Energy prices in the 19 euro-sharing countries rose 26 percent in December from a year earlier, close to a record high last month. Natural gas prices hit record values in the region last year, raising wholesale electricity prices to 196 euros per megawatt-hour in November – almost four times the pre-pandemic average – said the ECB’s executive director.

While in the past energy prices have often fallen as fast as they have risen, the need to step up the fight against climate change may imply that fossil fuel prices will now not only have to remain high, but will even continue to rise if we meet the Paris Climate targets. agreement, ”Schnabel said.

The German professor of economics, who joined the ECB’s board two years ago, proved to be the greatest loud critic among its top executives of its large bond-buying program, which has acquired a € 4.7 trillion asset portfolio since its inception seven years ago.

The ECB last month responded to concerns about the rapid rise in prices by announcing a “step-by-step” reduction in asset purchases from 90 billion euros a month last year to 20 billion euros a month by October. But other central banks – including the US Federal Reserve and the Bank of England – are tightening policy faster, critics say ECB should have done the same.

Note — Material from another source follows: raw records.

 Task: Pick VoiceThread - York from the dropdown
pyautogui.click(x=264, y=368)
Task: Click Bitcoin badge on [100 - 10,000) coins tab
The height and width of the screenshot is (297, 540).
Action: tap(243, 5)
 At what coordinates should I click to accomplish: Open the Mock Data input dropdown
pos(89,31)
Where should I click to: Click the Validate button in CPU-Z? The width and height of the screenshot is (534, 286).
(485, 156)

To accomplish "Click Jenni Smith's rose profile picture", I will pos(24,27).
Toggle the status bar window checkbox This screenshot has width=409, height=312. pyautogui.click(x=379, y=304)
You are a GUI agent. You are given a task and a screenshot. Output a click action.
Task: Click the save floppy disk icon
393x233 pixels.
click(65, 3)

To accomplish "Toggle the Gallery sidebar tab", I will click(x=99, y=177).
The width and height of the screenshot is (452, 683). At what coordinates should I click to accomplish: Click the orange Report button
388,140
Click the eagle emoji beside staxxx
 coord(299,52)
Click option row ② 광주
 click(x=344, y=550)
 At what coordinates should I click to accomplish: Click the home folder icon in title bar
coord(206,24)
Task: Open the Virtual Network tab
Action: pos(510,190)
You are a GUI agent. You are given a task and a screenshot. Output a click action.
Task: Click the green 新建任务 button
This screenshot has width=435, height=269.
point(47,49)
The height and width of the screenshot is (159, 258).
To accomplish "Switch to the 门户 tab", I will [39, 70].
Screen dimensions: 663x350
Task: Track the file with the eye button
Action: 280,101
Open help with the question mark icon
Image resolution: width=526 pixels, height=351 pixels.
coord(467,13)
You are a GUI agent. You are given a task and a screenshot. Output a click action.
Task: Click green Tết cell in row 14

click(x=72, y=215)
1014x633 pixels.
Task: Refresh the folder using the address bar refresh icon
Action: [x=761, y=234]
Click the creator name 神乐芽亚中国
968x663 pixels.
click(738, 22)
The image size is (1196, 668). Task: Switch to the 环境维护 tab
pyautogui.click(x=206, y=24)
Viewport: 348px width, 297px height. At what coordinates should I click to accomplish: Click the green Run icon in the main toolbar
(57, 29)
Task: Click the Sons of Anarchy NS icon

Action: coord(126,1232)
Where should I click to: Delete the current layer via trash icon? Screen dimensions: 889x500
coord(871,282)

The ECB buys a billion euros G2050_21X

Schnabel outlined “two scenarios in which monetary policy should change course”. One is if persistently rising energy prices have caused consumers to expect continued high levels of inflation and created a spiral between wages and 1970s-style prices. But she said “for now” wages and union demands “remained relatively moderate”.

The second scenario is if policies to combat climate change, such as carbon taxes and measures to compensate poorer households for higher energy costs, are shown to increase inflationary pressures – as recent studies show is already happening, she said.

Philip Lane, the ECB’s chief executive, does not seem to agree. He said Irish broadcaster RTE said on Friday that while rising energy prices were “a major concern”, there were “less positive sides this year” and he was convinced that “supplies will shift, pressures should ease this year”.

Like most central banks, the ECB was surprised by the persistence of growth price pressure. Last month, he sharply raised his eurozone inflation forecast for this year to 3.2 percent, while he predicted it would fall below the 2 percent target next year.

But Schnabel said the assumption was “derived from future curves” showing that energy prices will not contribute to overall inflation in the next two years, adding that “these estimates could be conservative.” If oil prices remain at the level of November 2021, she said that would be enough for the ECB to reach the inflation target in 2024.